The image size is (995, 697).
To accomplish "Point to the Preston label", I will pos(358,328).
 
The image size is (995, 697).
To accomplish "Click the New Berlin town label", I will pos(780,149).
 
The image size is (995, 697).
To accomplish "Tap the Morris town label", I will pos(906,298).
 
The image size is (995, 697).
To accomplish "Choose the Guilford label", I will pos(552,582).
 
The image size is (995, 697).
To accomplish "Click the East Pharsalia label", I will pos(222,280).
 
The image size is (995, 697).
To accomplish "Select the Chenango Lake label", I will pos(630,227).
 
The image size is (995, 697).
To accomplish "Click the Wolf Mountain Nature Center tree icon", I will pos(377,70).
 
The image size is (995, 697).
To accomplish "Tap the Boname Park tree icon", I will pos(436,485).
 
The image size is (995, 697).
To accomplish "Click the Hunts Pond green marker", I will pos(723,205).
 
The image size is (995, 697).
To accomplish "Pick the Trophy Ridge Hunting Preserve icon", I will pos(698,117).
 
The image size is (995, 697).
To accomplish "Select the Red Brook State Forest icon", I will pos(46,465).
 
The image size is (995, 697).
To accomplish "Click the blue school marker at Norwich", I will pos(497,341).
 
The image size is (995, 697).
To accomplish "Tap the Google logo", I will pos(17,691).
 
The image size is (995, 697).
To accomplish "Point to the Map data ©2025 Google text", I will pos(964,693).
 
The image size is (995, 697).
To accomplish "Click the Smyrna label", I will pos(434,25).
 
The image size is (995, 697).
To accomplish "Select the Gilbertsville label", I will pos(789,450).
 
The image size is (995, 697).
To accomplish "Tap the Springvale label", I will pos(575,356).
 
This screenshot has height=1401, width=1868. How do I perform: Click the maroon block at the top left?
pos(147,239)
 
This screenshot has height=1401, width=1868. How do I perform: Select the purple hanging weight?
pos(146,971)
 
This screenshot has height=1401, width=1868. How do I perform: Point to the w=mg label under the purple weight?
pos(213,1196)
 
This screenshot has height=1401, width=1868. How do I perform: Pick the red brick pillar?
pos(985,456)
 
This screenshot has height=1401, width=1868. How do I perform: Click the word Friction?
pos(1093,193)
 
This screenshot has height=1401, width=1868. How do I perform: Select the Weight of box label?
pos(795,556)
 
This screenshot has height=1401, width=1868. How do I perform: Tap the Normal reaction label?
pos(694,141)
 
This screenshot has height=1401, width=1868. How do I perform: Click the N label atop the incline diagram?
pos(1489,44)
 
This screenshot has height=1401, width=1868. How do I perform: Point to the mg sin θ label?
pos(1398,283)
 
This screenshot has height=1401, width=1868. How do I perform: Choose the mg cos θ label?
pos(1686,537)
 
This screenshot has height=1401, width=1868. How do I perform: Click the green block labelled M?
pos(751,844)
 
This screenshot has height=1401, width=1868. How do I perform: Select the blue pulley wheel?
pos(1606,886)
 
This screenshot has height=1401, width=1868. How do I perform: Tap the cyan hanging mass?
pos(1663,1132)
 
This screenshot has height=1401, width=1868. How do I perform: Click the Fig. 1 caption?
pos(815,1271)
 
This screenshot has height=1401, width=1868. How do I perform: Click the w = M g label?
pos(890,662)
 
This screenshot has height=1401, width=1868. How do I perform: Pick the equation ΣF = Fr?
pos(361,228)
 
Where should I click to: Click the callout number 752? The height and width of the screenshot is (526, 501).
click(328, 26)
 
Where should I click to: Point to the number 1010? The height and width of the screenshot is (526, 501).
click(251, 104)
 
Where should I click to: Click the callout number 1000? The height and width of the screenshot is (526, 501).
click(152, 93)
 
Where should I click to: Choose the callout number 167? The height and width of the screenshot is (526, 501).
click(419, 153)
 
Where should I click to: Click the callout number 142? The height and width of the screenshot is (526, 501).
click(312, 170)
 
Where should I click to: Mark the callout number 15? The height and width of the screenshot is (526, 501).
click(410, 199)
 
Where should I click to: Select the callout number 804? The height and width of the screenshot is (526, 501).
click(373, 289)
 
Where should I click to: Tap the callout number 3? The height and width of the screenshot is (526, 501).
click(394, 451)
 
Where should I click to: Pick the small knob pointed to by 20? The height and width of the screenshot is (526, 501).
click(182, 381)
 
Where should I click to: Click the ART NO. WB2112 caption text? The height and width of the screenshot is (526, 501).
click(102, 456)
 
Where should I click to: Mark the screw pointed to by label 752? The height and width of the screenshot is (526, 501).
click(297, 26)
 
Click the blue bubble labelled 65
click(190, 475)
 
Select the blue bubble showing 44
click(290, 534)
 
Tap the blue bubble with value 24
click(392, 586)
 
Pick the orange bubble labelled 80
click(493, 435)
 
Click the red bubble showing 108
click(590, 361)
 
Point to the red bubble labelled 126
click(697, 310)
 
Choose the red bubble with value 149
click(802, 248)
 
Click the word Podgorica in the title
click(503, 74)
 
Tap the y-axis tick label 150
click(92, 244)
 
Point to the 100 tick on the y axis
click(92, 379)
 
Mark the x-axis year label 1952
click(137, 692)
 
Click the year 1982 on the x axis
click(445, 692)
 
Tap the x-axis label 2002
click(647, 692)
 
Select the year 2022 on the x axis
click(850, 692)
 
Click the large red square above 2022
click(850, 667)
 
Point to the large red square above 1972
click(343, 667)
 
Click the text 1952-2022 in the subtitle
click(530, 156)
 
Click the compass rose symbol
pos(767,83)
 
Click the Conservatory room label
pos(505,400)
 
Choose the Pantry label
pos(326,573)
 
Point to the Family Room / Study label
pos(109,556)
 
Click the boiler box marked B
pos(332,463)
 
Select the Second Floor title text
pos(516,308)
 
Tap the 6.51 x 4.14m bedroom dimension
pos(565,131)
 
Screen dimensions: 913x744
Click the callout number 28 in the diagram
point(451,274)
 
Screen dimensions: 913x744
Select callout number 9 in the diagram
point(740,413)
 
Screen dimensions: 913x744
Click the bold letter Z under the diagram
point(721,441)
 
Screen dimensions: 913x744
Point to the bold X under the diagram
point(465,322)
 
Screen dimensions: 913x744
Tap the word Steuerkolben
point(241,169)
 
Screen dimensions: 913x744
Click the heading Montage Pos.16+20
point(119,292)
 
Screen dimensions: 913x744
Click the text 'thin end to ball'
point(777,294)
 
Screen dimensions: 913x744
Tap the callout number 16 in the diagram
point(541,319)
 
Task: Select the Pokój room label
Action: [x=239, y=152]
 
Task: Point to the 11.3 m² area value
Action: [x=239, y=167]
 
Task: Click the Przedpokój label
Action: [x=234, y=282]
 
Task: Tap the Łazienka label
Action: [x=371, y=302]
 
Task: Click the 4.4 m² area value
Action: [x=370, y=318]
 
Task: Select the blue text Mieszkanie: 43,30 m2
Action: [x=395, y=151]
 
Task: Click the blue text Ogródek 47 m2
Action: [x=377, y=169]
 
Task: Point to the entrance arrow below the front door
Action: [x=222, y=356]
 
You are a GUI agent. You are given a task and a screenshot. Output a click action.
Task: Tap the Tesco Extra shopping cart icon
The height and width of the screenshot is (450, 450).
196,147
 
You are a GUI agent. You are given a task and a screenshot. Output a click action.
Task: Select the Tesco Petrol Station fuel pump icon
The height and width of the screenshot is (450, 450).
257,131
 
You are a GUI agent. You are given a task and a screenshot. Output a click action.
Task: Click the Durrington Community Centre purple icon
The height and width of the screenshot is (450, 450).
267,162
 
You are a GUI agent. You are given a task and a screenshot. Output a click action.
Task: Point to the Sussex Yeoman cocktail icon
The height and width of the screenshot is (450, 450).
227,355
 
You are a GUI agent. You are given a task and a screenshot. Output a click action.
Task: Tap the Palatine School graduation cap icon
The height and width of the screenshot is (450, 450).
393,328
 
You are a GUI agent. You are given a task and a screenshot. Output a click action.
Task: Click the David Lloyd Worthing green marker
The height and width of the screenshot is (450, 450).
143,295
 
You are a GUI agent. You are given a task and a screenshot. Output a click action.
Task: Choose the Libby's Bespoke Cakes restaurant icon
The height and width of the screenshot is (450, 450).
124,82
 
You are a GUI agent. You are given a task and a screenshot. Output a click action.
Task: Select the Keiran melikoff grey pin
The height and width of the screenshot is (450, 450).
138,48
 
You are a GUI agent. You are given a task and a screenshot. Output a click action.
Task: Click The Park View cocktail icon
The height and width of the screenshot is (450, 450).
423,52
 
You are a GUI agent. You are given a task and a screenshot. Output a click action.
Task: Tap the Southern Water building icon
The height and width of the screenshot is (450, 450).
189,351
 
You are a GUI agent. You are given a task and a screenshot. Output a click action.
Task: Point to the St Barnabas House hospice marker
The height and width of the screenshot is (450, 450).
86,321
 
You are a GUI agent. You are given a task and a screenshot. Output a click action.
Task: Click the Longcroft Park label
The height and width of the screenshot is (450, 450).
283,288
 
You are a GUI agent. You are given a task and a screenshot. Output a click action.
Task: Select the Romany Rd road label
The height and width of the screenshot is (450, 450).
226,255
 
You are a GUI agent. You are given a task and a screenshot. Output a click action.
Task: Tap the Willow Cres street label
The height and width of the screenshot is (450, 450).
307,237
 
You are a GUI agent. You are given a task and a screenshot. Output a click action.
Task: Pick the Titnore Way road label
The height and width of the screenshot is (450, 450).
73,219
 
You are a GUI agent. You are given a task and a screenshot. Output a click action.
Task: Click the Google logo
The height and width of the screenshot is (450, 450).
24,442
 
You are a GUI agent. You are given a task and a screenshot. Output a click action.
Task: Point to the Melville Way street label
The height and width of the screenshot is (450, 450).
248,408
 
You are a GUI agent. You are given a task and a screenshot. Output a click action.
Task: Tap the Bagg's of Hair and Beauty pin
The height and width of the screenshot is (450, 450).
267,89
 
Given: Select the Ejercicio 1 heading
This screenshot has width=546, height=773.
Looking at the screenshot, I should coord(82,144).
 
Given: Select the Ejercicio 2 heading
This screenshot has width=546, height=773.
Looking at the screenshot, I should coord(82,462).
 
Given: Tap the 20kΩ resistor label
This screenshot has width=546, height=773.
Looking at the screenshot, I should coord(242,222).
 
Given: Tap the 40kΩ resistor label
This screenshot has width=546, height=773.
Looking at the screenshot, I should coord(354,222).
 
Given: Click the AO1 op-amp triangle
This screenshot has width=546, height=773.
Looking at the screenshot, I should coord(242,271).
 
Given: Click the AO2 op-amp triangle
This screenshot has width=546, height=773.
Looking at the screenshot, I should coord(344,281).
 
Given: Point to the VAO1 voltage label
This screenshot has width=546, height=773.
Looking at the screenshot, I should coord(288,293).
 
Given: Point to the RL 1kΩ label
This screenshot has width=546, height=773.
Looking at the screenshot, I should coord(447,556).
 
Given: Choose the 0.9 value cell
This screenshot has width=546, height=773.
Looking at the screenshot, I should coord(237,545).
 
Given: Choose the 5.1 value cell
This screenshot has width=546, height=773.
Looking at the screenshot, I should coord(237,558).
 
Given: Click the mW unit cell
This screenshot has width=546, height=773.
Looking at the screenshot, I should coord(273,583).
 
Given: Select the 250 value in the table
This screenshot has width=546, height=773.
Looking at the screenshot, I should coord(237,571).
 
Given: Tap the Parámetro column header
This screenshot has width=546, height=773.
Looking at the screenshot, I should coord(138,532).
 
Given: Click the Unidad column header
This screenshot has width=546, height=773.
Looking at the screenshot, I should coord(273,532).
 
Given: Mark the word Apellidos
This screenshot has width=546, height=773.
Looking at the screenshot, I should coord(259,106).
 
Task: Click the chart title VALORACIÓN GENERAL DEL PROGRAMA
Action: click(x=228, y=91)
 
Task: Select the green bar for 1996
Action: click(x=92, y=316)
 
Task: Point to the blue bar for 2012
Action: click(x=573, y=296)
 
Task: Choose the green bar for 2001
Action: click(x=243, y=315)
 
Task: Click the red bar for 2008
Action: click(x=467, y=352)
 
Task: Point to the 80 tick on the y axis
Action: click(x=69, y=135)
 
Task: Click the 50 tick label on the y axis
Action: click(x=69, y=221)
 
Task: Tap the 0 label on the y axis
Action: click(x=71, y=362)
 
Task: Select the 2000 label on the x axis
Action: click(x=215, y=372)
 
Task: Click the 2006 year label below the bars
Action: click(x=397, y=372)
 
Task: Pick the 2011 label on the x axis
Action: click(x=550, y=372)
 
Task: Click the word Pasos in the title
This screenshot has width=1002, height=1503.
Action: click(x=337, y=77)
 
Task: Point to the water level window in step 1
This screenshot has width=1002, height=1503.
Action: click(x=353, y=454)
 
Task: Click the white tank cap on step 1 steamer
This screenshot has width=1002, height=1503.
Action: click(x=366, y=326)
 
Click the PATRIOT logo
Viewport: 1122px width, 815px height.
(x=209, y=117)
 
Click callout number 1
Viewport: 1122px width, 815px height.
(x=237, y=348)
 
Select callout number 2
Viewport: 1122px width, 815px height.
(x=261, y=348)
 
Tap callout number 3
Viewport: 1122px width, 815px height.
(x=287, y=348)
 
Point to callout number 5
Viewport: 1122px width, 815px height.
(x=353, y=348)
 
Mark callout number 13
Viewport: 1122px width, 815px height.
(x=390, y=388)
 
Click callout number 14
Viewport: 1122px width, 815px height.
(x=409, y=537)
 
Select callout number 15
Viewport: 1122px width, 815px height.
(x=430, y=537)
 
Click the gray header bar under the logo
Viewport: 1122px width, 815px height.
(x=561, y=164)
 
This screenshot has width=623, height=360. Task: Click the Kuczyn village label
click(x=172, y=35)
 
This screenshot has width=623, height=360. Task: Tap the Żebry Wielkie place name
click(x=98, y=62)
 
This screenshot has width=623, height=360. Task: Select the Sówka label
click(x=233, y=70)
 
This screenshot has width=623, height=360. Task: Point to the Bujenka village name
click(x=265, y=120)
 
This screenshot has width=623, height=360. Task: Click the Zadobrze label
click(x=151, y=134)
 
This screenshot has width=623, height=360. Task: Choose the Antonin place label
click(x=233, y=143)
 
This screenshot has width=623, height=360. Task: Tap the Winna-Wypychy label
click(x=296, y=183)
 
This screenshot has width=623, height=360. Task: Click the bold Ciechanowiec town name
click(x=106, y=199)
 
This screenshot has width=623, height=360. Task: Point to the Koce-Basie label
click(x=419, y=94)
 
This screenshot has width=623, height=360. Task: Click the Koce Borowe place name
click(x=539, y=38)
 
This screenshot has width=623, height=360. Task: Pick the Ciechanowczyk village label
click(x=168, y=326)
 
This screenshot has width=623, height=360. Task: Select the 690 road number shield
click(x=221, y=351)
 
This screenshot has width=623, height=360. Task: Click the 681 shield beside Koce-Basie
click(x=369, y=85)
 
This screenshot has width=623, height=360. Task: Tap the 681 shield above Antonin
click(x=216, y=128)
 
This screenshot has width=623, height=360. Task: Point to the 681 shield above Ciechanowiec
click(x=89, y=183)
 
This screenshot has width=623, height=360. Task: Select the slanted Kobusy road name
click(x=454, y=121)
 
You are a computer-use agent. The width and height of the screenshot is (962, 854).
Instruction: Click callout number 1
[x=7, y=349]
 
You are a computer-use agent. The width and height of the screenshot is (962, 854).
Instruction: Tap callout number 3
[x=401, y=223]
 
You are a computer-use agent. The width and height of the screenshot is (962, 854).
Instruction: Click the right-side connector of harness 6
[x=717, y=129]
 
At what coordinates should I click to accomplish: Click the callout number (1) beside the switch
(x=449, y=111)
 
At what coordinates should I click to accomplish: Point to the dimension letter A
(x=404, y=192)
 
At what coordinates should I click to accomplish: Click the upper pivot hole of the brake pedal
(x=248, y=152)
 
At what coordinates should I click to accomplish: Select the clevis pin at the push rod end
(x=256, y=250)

* _Given request_:
Extract each line of the listing above that contains the string "area", treating uppercase and lowercase letters as different.

* _Reply_:
Task: Point to the 11.3 m² area value
Task: Click the 4.4 m² area value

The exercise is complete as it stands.